We said a heartbreaking good-bye to our sweet dog, Piper, yesterday.
One might think this wouldn’t hurt so much since we only had Piper since September 1, 2014. But if so, one would be wrong.
We adopted her from a rescue organization. She’d been found a month before wandering around a Home Depot parking lot – clearly she was destined to come to lesbians. When we first met her, she was completely disinterested in anyone to the point that I even asked the adoption official whether Piper ever got excited about anything. A question that now seems humorous. We met three dogs that day and came this close to leaving without one but at the last minute, we asked to see Piper again and I told Jodi I felt like we should give this sad dog a home. Thank god.
I don’t know what Piper’s life was like before she was with us but I know how skittish she was when she first got here. Two days after we brought her home, I moved quickly to reach for something near her and she cowered back quickly and turned her head, clearly expecting to be hit. It broke my heart.
The first time we gave her a chew treat, she acted like she wasn’t entirely sure what to do with it. For several months when she got one, she’d run around to every person in the house so excited to have it and show it to them. I don’t think she’d had many treats.
We showered her with love and affection and it didn’t take long for her to become secure and trusting. She accompanied me to and from the office every day, greeted everyone who came in. We dubbed her our office mascot.
At home, her favorite thing was chasing her bear. We have mostly wooden floors except in our bedrooms. We’d toss her bear down the hall and into our bedroom. She’d go get it and come running back full speed, hit the wood and slide right into us so we could “catch” her.
If she was home without us, her little face would usually appear in the window after we pulled into the driveway. When we walked in, she’d greet us at the top of the stairs with her signature snarl. I think she was trying to mimic a person’s smile. Her tail would wag so fast and her mouth would draw up on the right side like she was snarling. She looked like she wanted to bite our face off, but was wiggly happy about it!
Another favorite thing was to take walks along one of the many creeks in Boulder County so she could play in the water. She seemed quite affronted, however, that we would not let her chase the ducks.
One rare thing about her, she hardly ever barked. In fact, we never heard Piper bark at all until Christmas morning when she barked at the cat who was trying to share in Piper’s special holiday dinner. A Christmas miracle, we joked at the time. Three of her four barks we ever heard were actually directed at the cat. Not surprisingly, our cat, the Mogwai, also adored her, which Piper tolerated by mostly ignoring her as much as possible.
Piper was the first Golden Retriever I ever had so maybe her mellow and loyal personality is common. I’ve never known a dog so completely and totally interested in her people to the exclusion of everyone and everything else. Perhaps all Goldens are as laid-back and sweet tempered as she and like to snuggle with their people like a teddy bear. I don’t know. I’ve only ever had her.

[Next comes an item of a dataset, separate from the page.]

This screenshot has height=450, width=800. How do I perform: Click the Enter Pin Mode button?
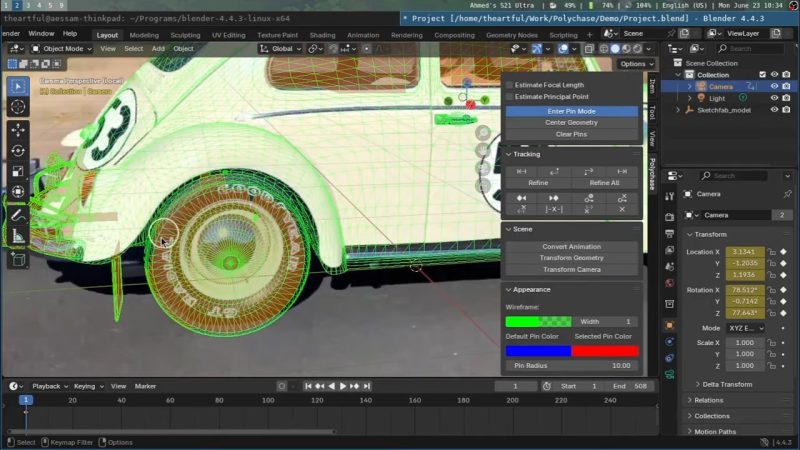click(x=571, y=111)
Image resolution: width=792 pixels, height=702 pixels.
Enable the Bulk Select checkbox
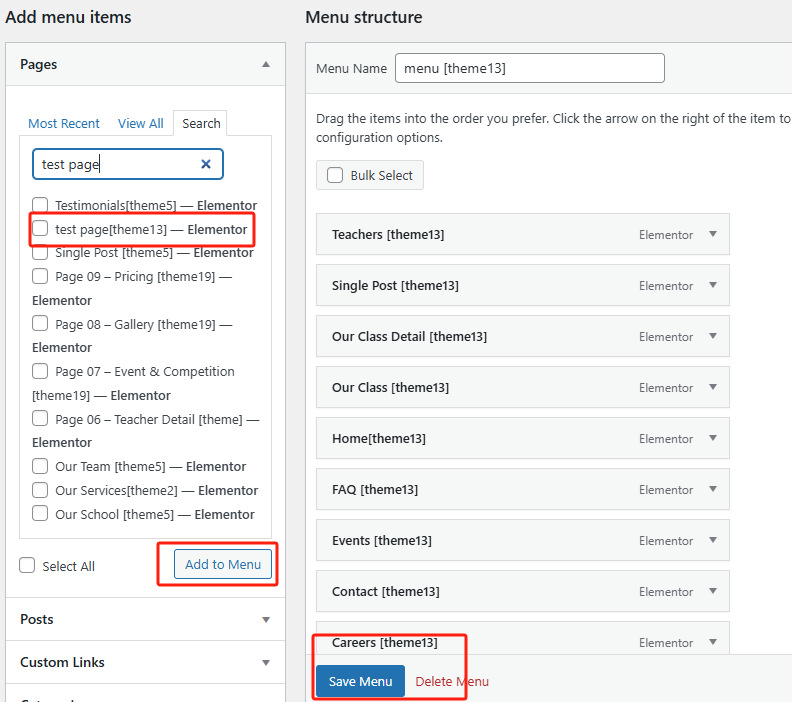click(335, 175)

It’s astounding to me that I only knew her 338 days. On the 326th day, after ever-worsening digestive problems we couldn’t seem to figure out and lots of tests, they told us our sweet girl had cancer, GI lymphoma. We tried some treatments but it only seemed to make her worse and her doctors were compassionately honest about her prognosis. She was putting up a good fight but it just wasn’t fair to keep trying. So, yesterday evening, we let her go, while we held her and petted her and told her that it was going to be okay now.
She wormed her way into my heart in a very short amount of time. Her absence at our house is deafening, made louder by the cat who keeps pacing and meowing incessantly. I wonder if it’s normal to hurt this much after losing a pet. There have been a couple of times today I’d swear for a second I heard her panting beside me, which sounds like something dramatic crazy people say. When I woke up this morning, there wasn’t a dog laying beside my bed or paws pushing on my mattress wanting to go out. My ride to the office was quiet and the back seat was agonizingly empty. There’s no head to reach down and absently stroke while I’m working, no-one that needs to be taken outside, no bear to throw, no-one to so easily make happy.
I know someday we’ll get another dog. We feel too strongly about giving rescue dogs a home and I know Piper would want us to do that. My brother-in-law, who has a giant though occasionally well-hidden heart, told me once that every dog comes with their own personality and that you will love the next one, even if it feels like you won’t. I know logically he is right but it will be a while before I can go down that road. We don’t want “a dog” right now, we want Piper.
It didn’t seem as if her life before us was a good one. Yet, even with that, as soon as we loved her, she loved us wholeheartedly right back. Dogs have an amazing capacity to give, as Jodi has reminded me. I don’t know why we could only have her less than a year but even as awful as this feels, I wouldn’t change anything. Without question, she deserved a better life than she had but I know her last year was happy. That will have to be enough.